Appendix A
Background and Methodology
Social Care Working Group
The Social Care Working Group convened over 18 months to re-examine the care system and engage on some critical questions placing the worker at the centre of the system. This group involved representatives from trade unions, the Chief Social Work Office, Scottish Government, SSSC, SCVO, CCPS, Scottish Care, COSLA, Social Work Scotland and the University of Strathclyde. They met every two months for 18 months. Each meeting was themed and invitations were extended to others. The group heard evidence from persons with lived experience of social care services; from union officials representing workers, social care providers delivering care on the frontline; and academic experts with expertise in gender and disability who provided the group with historical context and provided examples of alternative international models of social care. We also heard from Scottish Government policy officials leading on different aspects of current social care policy and members of the group also heard from each other. The group worked through a series of steps to define the issues, understand and map connections with the aim of recommending actions that would help deliver a social care system that would provide fair work.

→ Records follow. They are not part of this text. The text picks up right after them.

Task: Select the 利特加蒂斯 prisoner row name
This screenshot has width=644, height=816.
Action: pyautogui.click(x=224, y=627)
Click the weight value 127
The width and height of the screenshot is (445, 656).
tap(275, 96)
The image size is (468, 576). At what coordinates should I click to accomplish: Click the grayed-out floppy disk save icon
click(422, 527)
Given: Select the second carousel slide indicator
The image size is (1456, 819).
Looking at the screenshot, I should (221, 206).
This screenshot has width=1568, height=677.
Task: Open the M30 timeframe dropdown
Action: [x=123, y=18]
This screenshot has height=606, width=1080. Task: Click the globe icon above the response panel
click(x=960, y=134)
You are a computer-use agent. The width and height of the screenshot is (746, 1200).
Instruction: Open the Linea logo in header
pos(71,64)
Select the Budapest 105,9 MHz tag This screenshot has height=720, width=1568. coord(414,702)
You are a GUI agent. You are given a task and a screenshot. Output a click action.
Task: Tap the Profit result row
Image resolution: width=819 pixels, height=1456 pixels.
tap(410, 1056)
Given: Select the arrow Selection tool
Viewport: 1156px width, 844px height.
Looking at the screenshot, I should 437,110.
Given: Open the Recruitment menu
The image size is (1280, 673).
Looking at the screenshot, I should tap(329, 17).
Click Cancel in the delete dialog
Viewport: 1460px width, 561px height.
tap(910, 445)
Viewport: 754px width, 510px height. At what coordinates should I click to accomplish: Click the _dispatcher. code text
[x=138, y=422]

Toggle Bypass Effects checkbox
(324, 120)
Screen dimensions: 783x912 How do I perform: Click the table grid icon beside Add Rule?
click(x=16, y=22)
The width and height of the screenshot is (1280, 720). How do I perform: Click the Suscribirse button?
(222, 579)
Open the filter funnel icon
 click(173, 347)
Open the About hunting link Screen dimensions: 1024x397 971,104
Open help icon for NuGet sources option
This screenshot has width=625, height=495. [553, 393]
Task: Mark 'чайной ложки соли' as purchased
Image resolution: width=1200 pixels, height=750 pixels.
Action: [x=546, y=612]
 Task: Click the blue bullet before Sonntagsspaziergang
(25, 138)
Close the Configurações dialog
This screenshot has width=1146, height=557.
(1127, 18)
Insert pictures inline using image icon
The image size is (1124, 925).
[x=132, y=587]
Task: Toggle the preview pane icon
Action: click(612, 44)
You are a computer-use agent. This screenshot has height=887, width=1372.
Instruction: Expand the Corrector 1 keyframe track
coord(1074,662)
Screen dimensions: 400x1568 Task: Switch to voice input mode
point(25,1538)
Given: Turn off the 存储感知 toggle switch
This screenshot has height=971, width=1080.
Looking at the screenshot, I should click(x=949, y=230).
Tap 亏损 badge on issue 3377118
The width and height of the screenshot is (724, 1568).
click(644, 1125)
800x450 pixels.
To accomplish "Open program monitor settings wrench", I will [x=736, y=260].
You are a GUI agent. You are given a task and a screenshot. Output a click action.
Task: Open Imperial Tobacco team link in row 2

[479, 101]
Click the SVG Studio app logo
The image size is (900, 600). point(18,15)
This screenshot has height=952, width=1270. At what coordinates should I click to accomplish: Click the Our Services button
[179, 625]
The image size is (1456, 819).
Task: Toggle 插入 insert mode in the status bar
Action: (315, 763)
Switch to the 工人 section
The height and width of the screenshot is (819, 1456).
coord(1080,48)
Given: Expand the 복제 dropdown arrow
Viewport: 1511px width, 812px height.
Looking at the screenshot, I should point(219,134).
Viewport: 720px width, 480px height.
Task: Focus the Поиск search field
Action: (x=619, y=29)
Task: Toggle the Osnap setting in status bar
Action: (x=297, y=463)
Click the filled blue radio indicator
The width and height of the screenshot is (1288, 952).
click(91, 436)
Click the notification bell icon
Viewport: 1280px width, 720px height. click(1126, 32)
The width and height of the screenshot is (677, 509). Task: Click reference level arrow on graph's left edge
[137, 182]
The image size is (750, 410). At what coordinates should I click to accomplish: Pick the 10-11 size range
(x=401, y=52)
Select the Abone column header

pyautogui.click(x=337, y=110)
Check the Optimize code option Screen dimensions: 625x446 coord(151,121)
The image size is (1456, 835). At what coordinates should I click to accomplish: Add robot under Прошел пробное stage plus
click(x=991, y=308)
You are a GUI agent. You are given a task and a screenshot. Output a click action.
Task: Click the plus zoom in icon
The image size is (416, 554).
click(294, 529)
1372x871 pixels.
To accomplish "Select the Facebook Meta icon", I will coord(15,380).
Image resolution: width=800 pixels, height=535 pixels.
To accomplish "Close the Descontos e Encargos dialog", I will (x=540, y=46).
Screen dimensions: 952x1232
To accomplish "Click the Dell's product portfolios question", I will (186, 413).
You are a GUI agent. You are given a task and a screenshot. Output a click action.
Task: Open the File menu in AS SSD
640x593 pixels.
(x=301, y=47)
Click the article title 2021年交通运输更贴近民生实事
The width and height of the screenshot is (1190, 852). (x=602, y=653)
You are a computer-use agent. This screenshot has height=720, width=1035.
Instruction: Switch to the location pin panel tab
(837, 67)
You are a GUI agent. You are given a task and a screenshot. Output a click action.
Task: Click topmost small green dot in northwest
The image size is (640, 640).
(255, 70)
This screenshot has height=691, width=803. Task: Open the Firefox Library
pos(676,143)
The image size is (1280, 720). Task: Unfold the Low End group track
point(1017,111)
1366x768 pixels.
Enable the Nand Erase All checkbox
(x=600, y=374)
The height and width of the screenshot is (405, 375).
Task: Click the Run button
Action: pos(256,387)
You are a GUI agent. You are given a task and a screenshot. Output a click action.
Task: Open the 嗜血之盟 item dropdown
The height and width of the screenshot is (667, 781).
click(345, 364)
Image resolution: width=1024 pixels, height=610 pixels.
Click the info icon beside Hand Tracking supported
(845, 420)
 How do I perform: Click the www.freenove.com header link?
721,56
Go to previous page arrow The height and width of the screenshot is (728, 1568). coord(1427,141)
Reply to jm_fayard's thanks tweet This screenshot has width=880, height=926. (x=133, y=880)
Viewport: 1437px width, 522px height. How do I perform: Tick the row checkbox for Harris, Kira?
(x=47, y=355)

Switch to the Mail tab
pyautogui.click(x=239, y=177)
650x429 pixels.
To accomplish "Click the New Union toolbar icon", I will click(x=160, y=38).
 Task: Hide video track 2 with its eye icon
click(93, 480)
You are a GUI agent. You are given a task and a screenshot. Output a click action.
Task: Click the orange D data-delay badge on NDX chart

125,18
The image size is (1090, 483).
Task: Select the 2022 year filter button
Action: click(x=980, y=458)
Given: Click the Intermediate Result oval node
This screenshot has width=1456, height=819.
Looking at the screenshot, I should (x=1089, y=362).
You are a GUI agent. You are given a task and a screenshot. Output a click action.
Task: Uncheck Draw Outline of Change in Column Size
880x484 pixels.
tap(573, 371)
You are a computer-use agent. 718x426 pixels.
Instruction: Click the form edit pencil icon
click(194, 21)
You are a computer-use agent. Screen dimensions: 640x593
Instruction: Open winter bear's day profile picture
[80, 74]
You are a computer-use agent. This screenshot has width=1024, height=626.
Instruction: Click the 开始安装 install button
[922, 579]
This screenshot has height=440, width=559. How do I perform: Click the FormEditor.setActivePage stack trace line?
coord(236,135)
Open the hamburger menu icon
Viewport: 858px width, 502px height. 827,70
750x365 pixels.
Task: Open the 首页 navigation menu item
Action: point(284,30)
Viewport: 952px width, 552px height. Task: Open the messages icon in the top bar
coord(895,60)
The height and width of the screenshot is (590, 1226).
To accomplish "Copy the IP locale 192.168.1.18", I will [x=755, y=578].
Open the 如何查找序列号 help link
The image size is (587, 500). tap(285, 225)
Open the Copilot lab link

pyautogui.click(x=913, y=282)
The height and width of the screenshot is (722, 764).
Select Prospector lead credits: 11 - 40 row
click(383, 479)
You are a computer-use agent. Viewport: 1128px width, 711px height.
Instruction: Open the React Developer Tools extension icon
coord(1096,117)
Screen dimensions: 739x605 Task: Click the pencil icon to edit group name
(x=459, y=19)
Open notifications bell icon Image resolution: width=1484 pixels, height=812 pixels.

Social care as a complex system
The aim of the inquiry was to determine what was needed to implement the Fair Work Framework across the whole social care workforce. Because social care sector is a complex system, a systems approach was adopted.
Systems thinking is a holistic approach to analysis that focuses on the way that a system’s constituent parts interrelate and how systems work over time and within the context of larger systems. The aim was to better appreciate how the system looked from the perspective of the worker.
Different people, with different points of view and who see different parts of the social care system, were invited to come together and to learn together to collectively see what was happening in the social care sector and the unforeseen results that could be experienced by the worker within the system. Representatives of the key social care infrastructure were asked to join the working group: the leaders and policy makers in social care who were responsible for governance and management of the sector and who, together, could provide a picture of the sector as a whole system from policy development, to funding, commissioning to delivery.
This Inquiry had two main components. The first component was commissioned research from the Scottish Centre for Employment Research at the University of Strathclyde, using the FITwork project methodology, to provide evidence from people working at the frontline of care. This resulted in two research reports by the SCER researchers, which are published separately on Fair Work Convention’s website:
1. Personal Assistants working under SDS Option One: experiences of fair work
2. Fair, Innovative and Transformative Work in Social Care
Inquiry Questions:
- What are the arrangements for effective voice? Where voice is weak, what are the barriers to voice and how can that be addressed?
- What is the prevalence of precarious working in the sector, what drives the reliance on precarious work, what are the barriers to improved security and how can they be addressed?
- What is the current role of commissioning bodies? What evidence is there that the commissioning and procurement system tolerates, facilitates and/ or actively promote precarious working in social care?
- Do commissioning bodies use procurement/commissioning and contract compliance systems to embed and maintain fair work standards, have the Fair Work dimensions been written into Integrated Joint Board strategic commissioning plan? If not, why not?
- How do regulators such as the Care Inspectorate, SSSC & others engage with Fair Work objectives currently? How can they better monitor and respond to situations where precarious employment and unfair work undermine care standards and regulatory compliance?
- What whistleblowing arrangements are available to social care clients and employees where precarious employment and unfair work undermine care standards?